Cocinar no resulta tan sencillo como yo creía, cuando de verás me puse a ello comencé a entender lo importante que era ser creativo con los pocos recursos de los que disponía. Al igual que cuando se escribe un relato afilas bien la punta de tu lápiz, coges con sumo cuidado la libreta y frente a una primera hoja en blanco comienzas a escribir; cuando me pongo mi mandil de cocinero busco desde bien temprano en el mercado a los personajes de mi platillo, y os puedo asegurar que no me vale cualquiera. El protagonista de mis obras suele ser el pescado, me gusta fresco y de ojos transparentes. Me deleito viendo al señor que me atiende retirando suavemente con su afilado cuchillo los despojos, separando los lomos frescos de la espina y lavando con agua fría toda su herramienta. Observo con mi mirada curiosa los recovecos de su profesión y aprendo de su experiencia.

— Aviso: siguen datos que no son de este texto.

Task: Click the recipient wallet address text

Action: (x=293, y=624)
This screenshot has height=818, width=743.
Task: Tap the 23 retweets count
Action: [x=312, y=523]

Ya frente al fogón comienzo a buscar los personajes secundarios, esos que acompañan y que a la larga dan tan buen sabor a los guisos y también a los relatos. Busco todos los ingredientes que me faltan para completar mi historia, esos los que marcarán la diferencia entre lo común y lo extraordinario.

Con todo ordenado frente a mí, en la mesa o frente al fogón, recorro con mi mente el esquema de mi trabajo, y trato de poner en orden cada uno de los pasos que he de dar para lograr el final que deseo. Aunque pretendo ser organizado y metódico, también me gusta innovar e improvisar en los últimos momentos, intento darle el justo sazón a cada relato.

Cuando tengo armada mi receta me deleito al desarrollarla paso a paso, observando lo que sucede y paladeando los resultados. En la cocina cada platillo exige su técnica y conocimiento del proceso, y a base de intentarlo llegas a conseguir resultados excepcionales.

Le he dedicado muchas horas a la cocina y a los relatos, y aunque a simple vista parece que no tienen mucho que ver, si el producto final deja un buen sabor, la satisfacción que te da el resultado hace que el esfuerzo merezca mucho la pena.